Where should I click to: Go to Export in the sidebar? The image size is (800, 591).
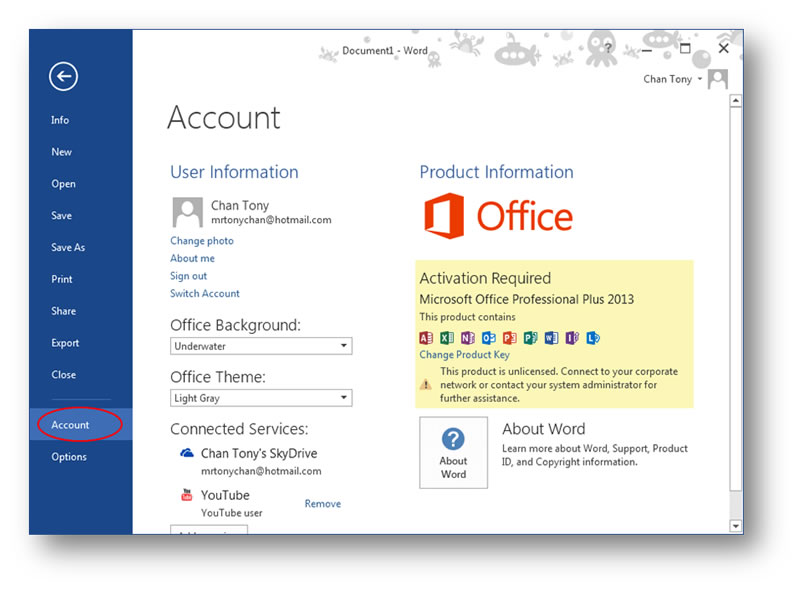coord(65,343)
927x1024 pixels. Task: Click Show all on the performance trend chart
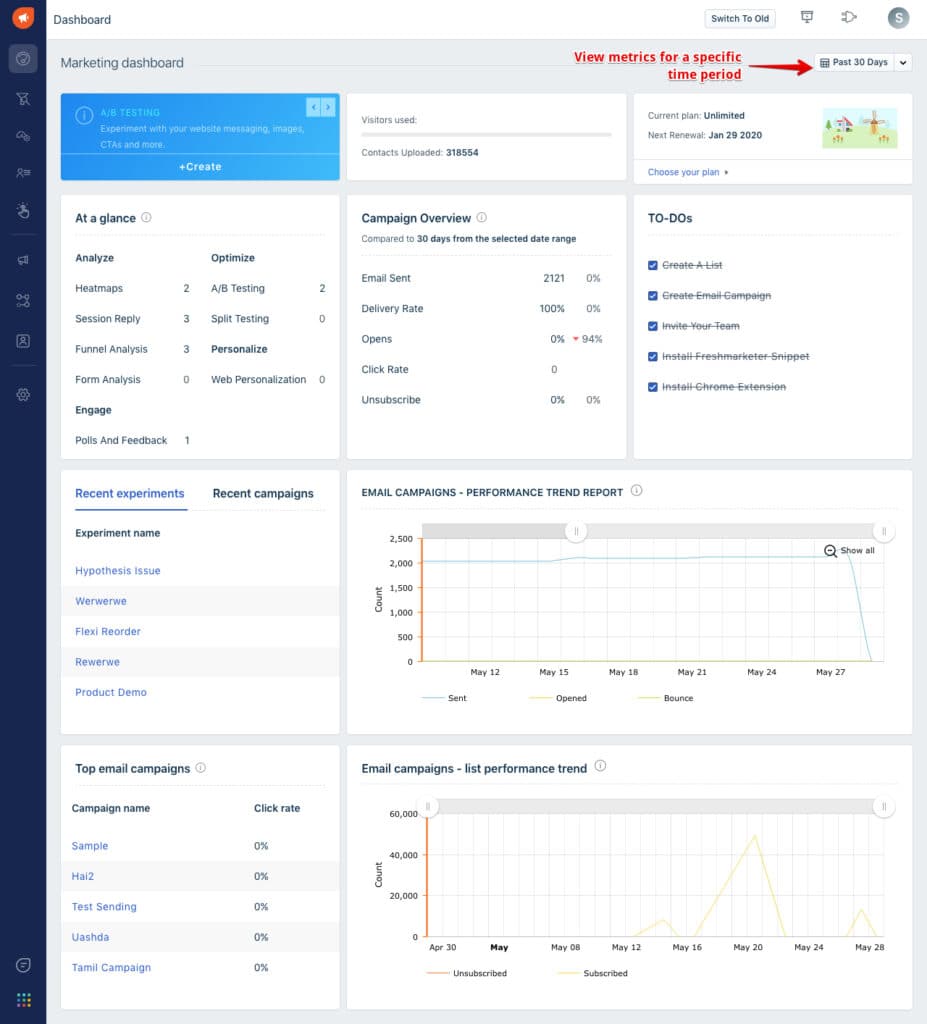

------------------------------------

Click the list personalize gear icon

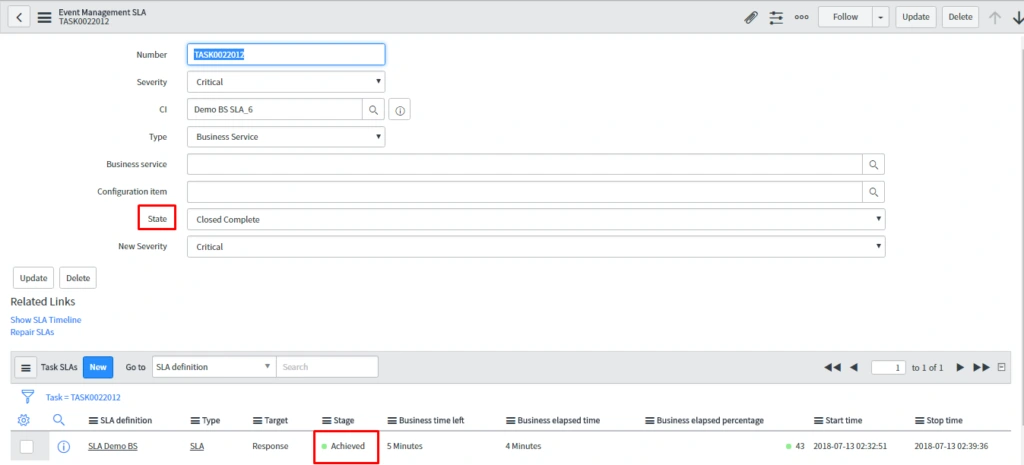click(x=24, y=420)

------------------------------------

Give back exactly the lines above from the one with "Where should I" through the one with "927x1024 pixels. Task: Click", both included. Pictures don't belong in the copy.

FINISHED EXERCISE ▸
Where should I click to: Go to Export in the sidebar? The image size is (800, 591).
coord(65,343)
927x1024 pixels. Task: Click Show all on the performance trend chart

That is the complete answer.